Requirement A: In the forum thread about choosing between two horses, what keeps the poster from riding them?
Requirement B: Repeat the passage of the horse forum thread starting at "I can't say" and ending at "each horse had?".

Text:

___

# Trouble deciding between 2 TBs--Need opinions



## themacpack (Jul 16, 2009)

I can't say that I'd take any input from a trainer who would brag about jumping 3 1/2- 4 feet with a horse "without much training" all that seriously.
Have you actually ridden either/both horse(s)? Have either/both been vetted? How much training HAS each horse had?


----------



## searching for mr perfect (Aug 20, 2012)

The "trainer" is at the racetrack. His wife was basically just riding in the off season and she was put back into race training in the spring. She has had no true "under saddle" training other than whatever the wife taught her over the winter. I apologize if I made it sound like someone has done something with Mare #1 other than her racing life. Mare #2 has only been raced.


----------



## searching for mr perfect (Aug 20, 2012)

I am looking at them tomorrow--they have 2 different trainers and as far as i am concerned have had no training other than racing. They can't be ridden by me due to racetrack rules.


----------



## EvilHorseOfDoom (Jun 17, 2012)

___

Material:
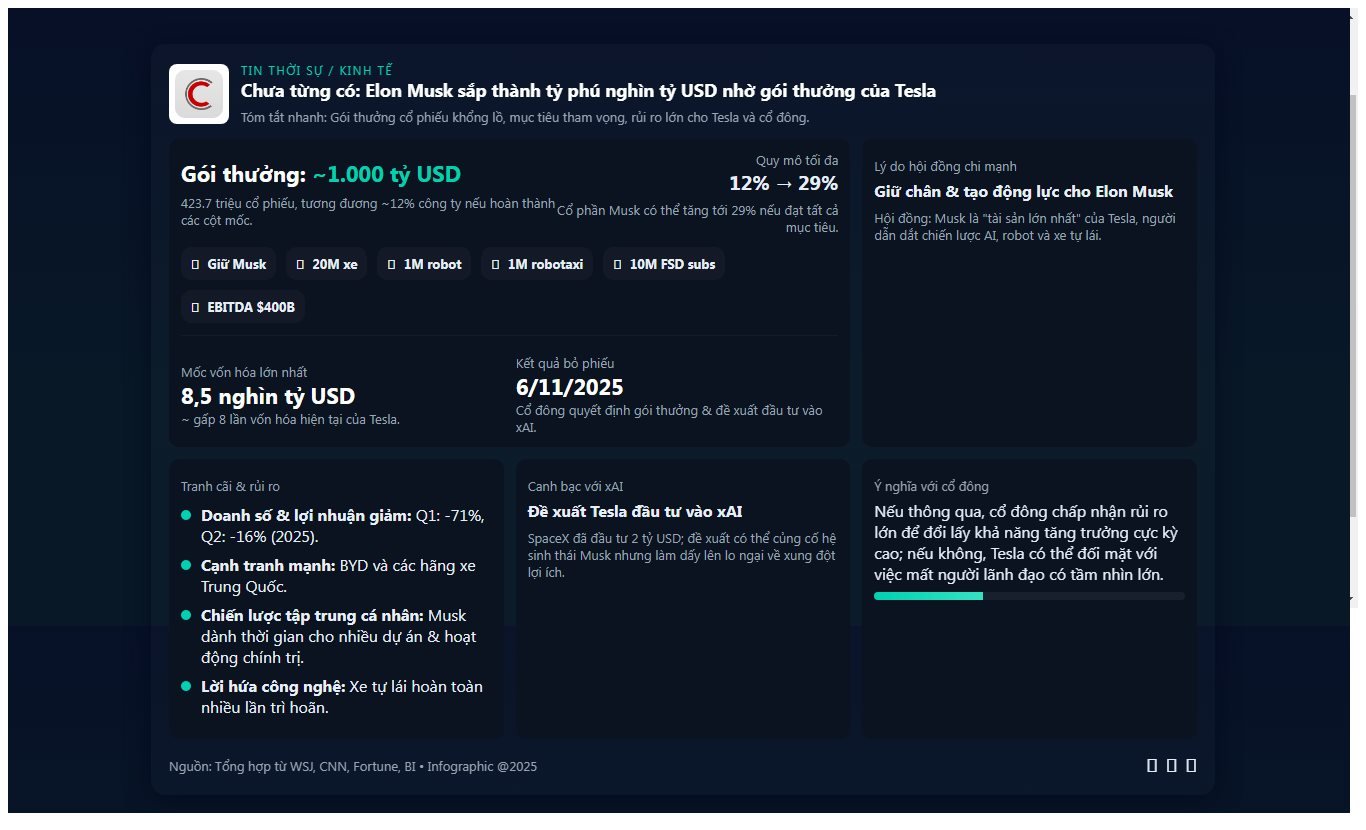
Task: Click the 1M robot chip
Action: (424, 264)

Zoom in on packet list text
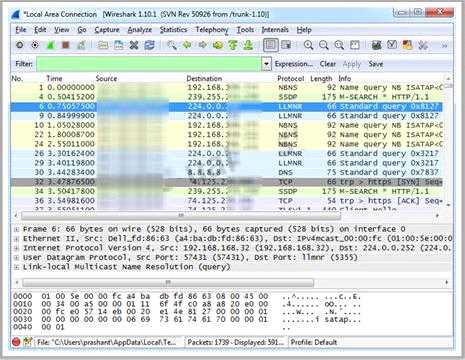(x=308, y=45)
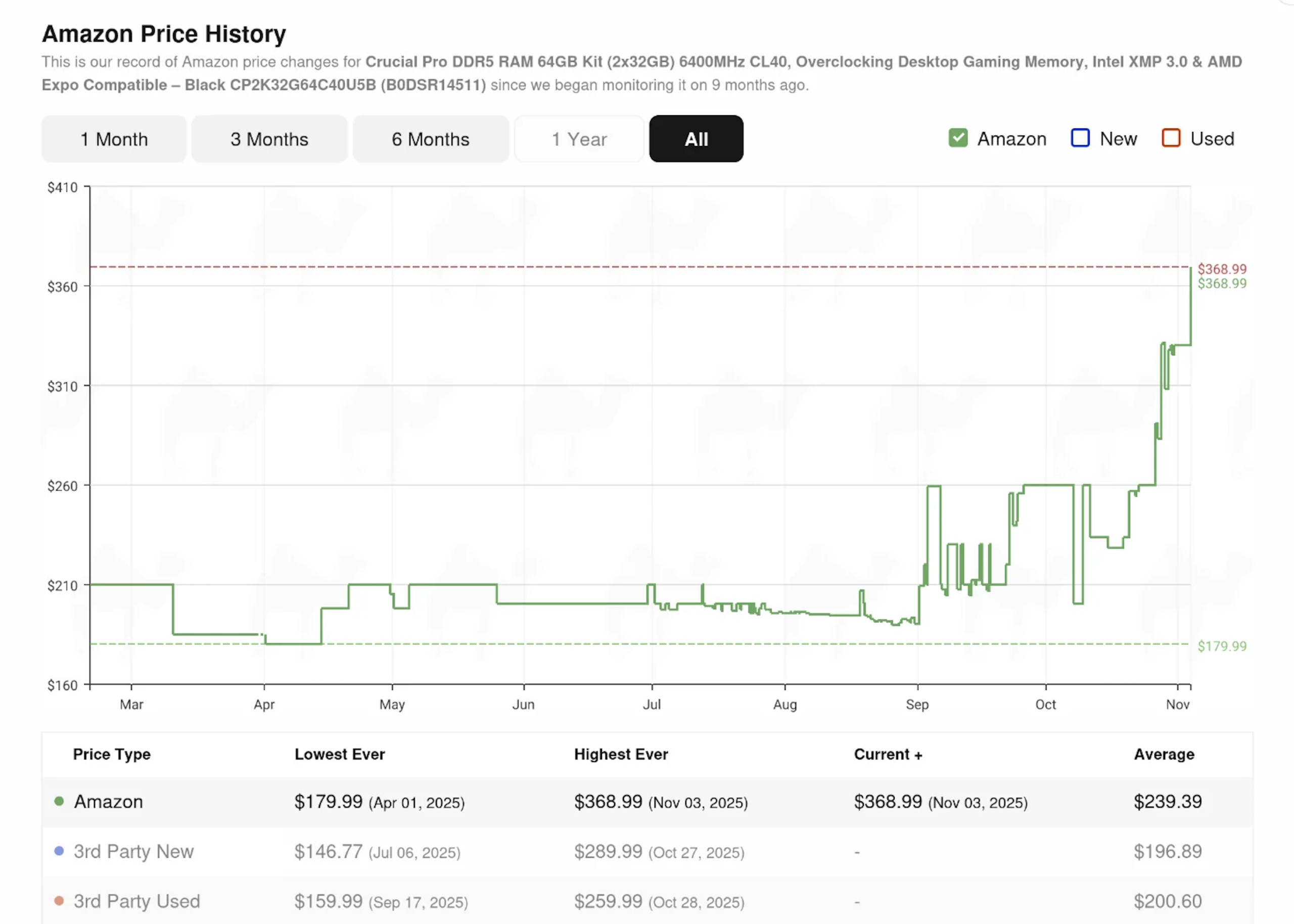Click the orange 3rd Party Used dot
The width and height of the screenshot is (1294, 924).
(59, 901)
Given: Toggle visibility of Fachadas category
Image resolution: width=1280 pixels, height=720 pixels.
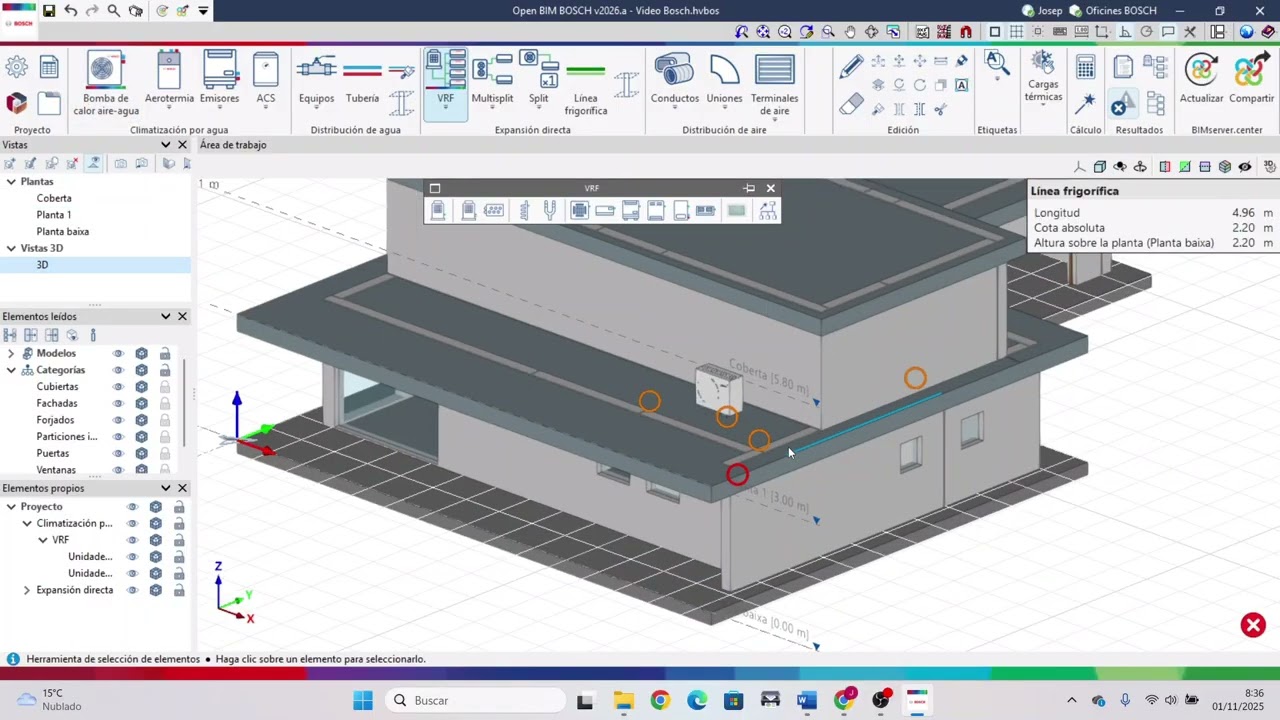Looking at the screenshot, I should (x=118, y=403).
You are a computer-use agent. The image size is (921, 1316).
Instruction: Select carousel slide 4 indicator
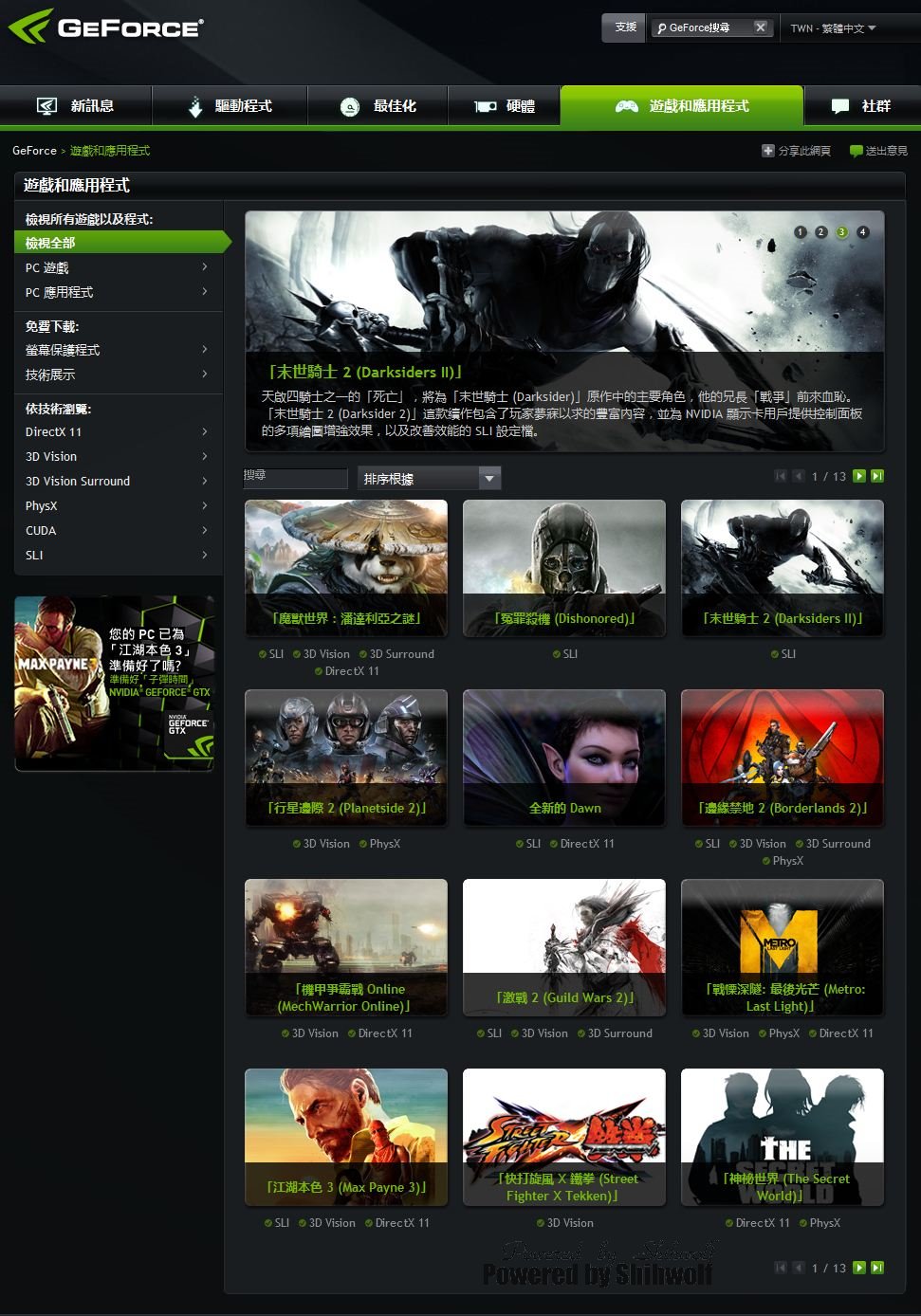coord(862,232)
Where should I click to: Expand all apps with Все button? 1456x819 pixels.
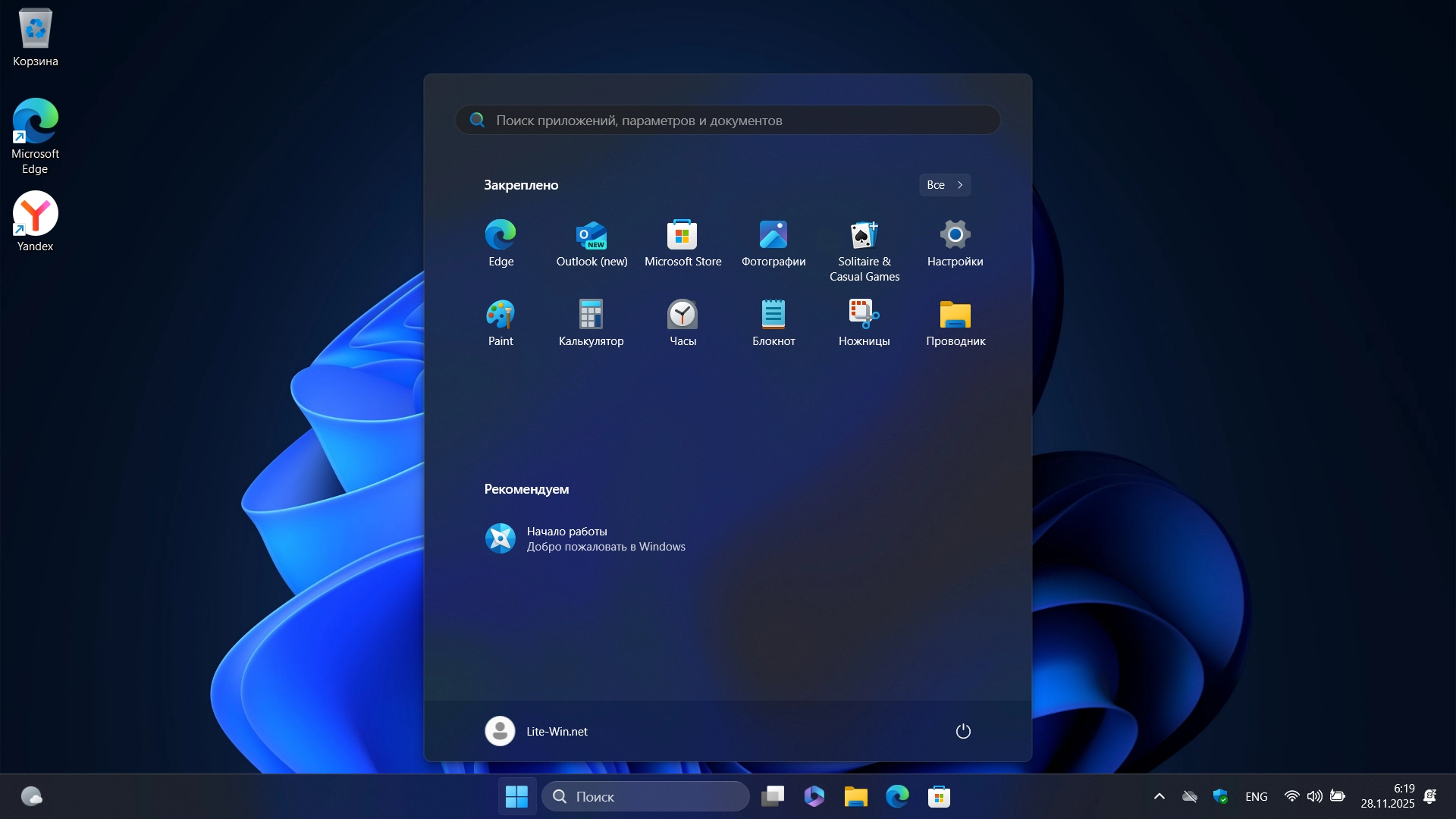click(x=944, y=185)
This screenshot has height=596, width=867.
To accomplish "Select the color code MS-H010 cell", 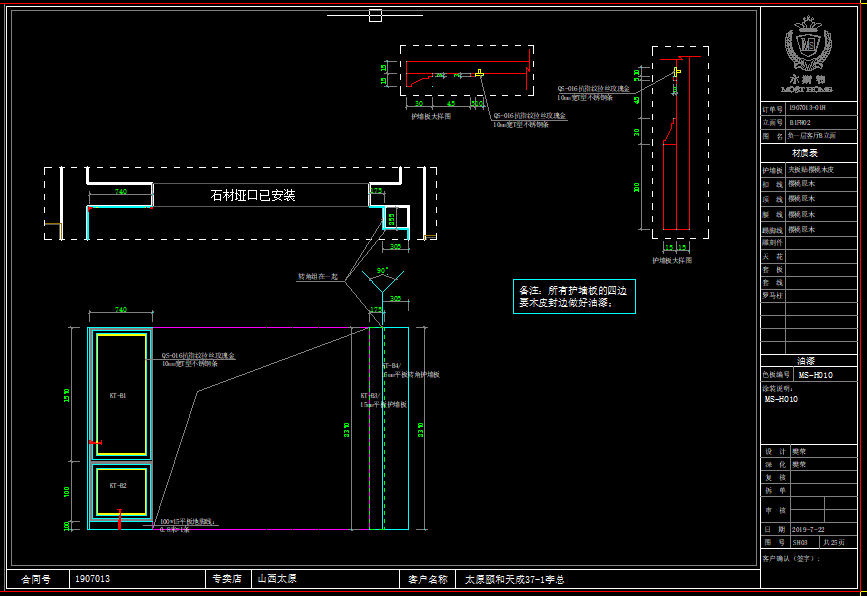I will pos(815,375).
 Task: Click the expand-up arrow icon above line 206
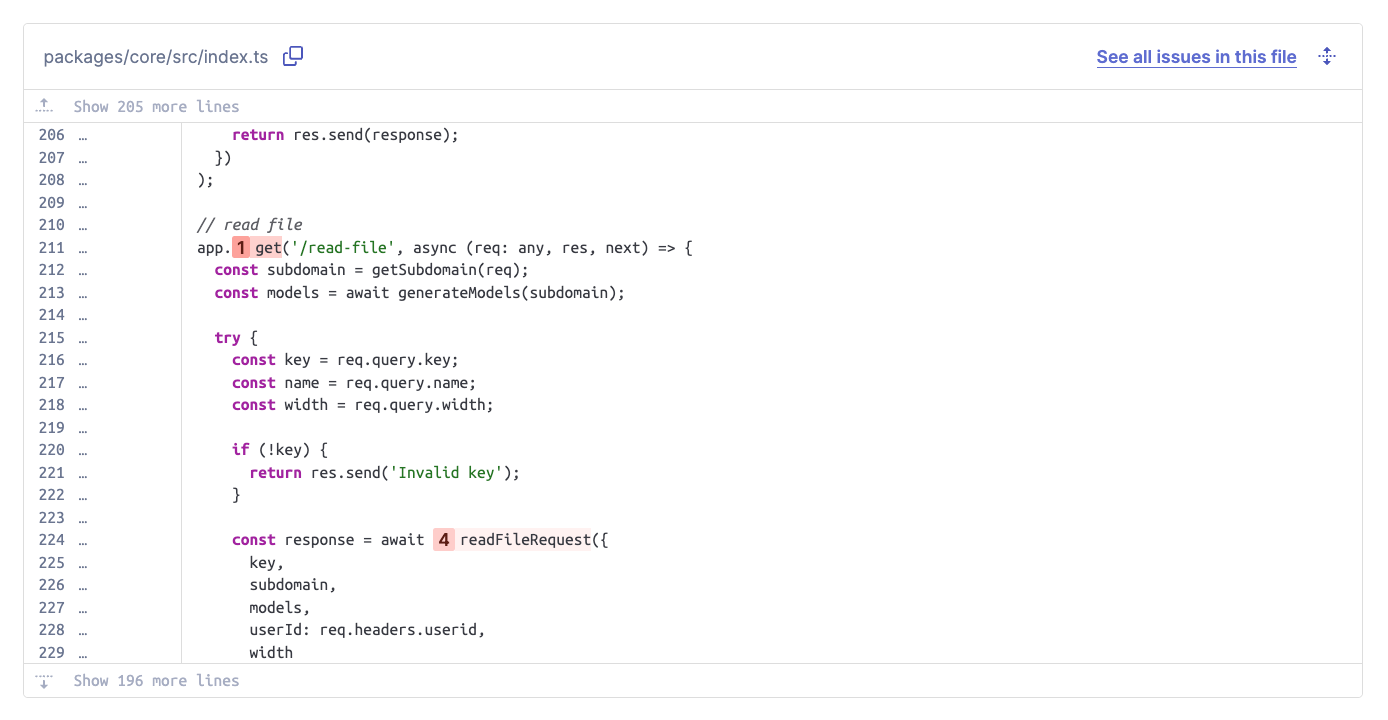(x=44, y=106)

___

Correct response A: Racetrack rules.

Correct response B:
I can't say that I'd take any input from a trainer who would brag about jumping 3 1/2- 4 feet with a horse "without much training" all that seriously.
Have you actually ridden either/both horse(s)? Have either/both been vetted? How much training HAS each horse had?